Los incendios forestales y su impacto en las inundaciones
Un estudio reciente publicado en la revista Water Resources Research confirma que los incendios forestales no solo destruyen la vegetación, sino que también aumentan significativamente el riesgo de inundaciones en las zonas afectadas y en áreas aguas abajo. Este fenómeno se debe a la alteración de los procesos hidrológicos naturales.
Con el cambio climático, tanto la intensidad de los incendios como la de las lluvias torrenciales están en aumento. Esto sugiere que, en el futuro, las inundaciones podrían ser aún más devastadoras. Por ello, comprender cómo y en qué medida los incendios modifican el riesgo de inundaciones es crucial para la planificación de infraestructuras y la gestión de desastres en comunidades de todo el país.
Metodología del estudio
Los investigadores Canham y Lane analizaron datos de caudales del Sistema Nacional de Información de Aguas del Servicio Geológico de EE.UU. y datos de precipitaciones del producto de calibración NOAA Analysis of Record. Su objetivo era evaluar los efectos de las tormentas en siete cuencas quemadas del oeste de Estados Unidos.
Dado que existen pocos datos sobre inundaciones en los años posteriores a un incendio, los autores desarrollaron un marco de tormentas emparejadas.
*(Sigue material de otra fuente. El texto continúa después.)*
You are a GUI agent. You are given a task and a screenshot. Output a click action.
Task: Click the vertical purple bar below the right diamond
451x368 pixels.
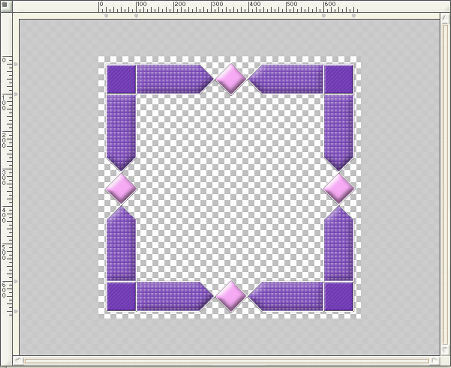coord(339,243)
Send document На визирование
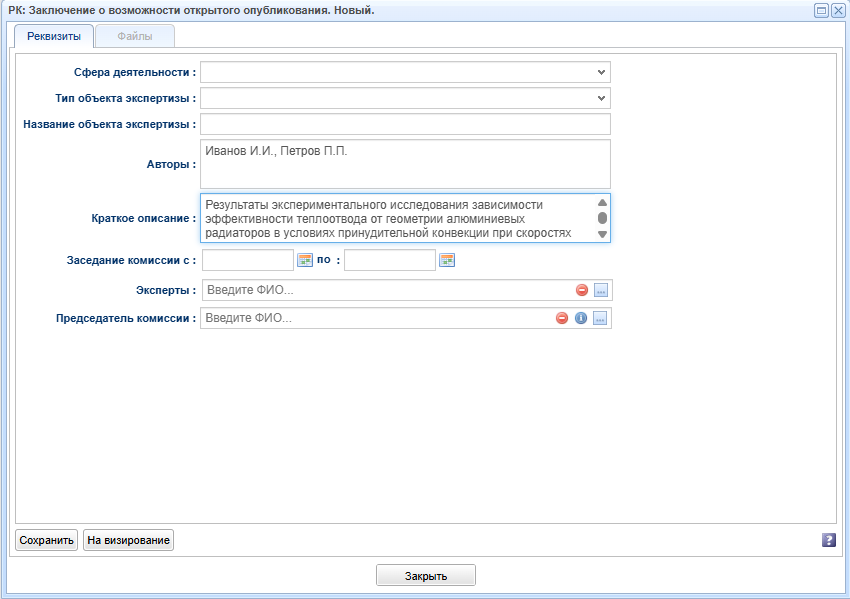The image size is (850, 599). click(x=128, y=540)
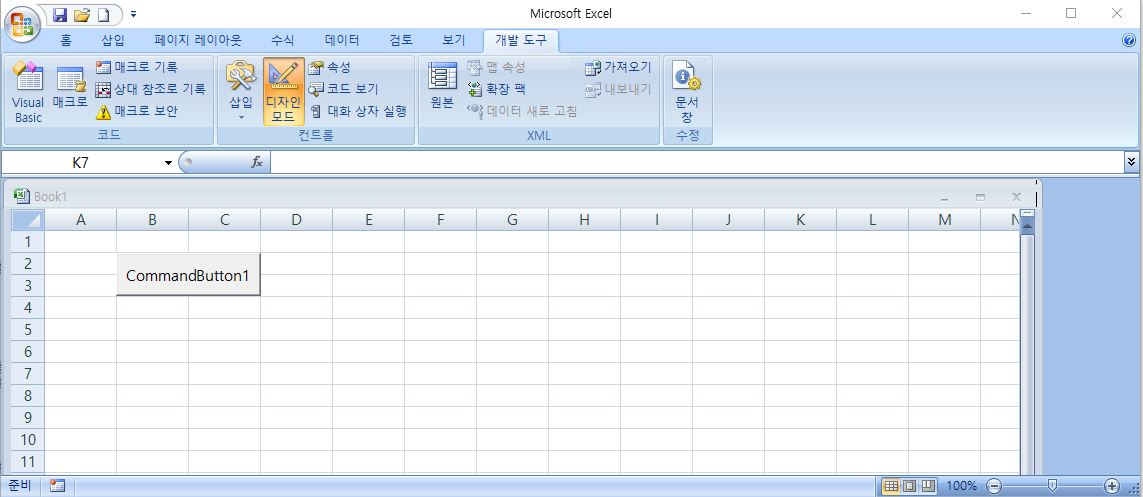Adjust the zoom slider in status bar
The width and height of the screenshot is (1143, 497).
pos(1051,486)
Este método consiste en identificar los cinco caudales máximos posteriores a un incendio (PFPFs, por sus siglas en inglés) registrados en un plazo de tres años en las siete cuencas analizadas. Para cada evento de precipitación que generó un PFPF, buscaron tormentas con características similares que ocurrieron antes del incendio.
Las características utilizadas para el emparejamiento incluyeron la estación del año, la precipitación reciente, la profundidad, la duración y la intensidad máxima de las tormentas.
Hallazgos clave
El estudio reveló que, en muchos casos, los caudales máximos después de un incendio fueron significativamente más altos. Esto subraya los riesgos para las comunidades afectadas y valida el enfoque utilizado para futuras investigaciones.
En total, los autores identificaron 26 eventos PFPF, de los cuales 20 contaban con tormentas emparejadas previas al incendio. En el 75% de los casos, los caudales máximos posteriores al incendio fueron al menos el doble que los registrados antes del fuego.
Según el estudio, los PFPFs son más probables durante el primer año tras un incendio. Además, suelen ocurrir después de tormentas que:
- Se centran aguas arriba del centroide de la cuenca;
- Tienen una forma uniforme;
- Cubren completamente la cuenca y la zona quemada.
Los investigadores también encontraron indicios de que la primera tormenta del año inmediatamente posterior a un incendio tiene una probabilidad mayor de generar un PFPF.
Futuras líneas de investigación
Los autores sugieren que futuros trabajos podrían profundizar en aspectos como la dirección de las tormentas sobre zonas quemadas o la recuperación de las cuencas. Además, proponen aplicar métodos automatizados a más cuencas y eventos de tormenta para fortalecer la robustez de los resultados.
«Los incendios forestales no solo destruyen el paisaje, sino que también alteran el ciclo del agua, aumentando el riesgo de inundaciones catastróficas. Este estudio es un paso importante para entender cómo mitigar estos peligros en un contexto de cambio climático».
Implicaciones para la gestión de riesgos
Los resultados de este estudio son fundamentales para las autoridades y planificadores, ya que destacan la necesidad de:
- Reforzar las infraestructuras críticas en zonas propensas a incendios;
- Implementar sistemas de alerta temprana más eficaces;
- Considerar el riesgo de inundaciones en la planificación urbana y agrícola tras un incendio forestal.
En un escenario de cambio climático, donde los fenómenos extremos son cada vez más frecuentes, este tipo de investigaciones son esenciales para proteger a las comunidades y reducir el impacto de los desastres naturales.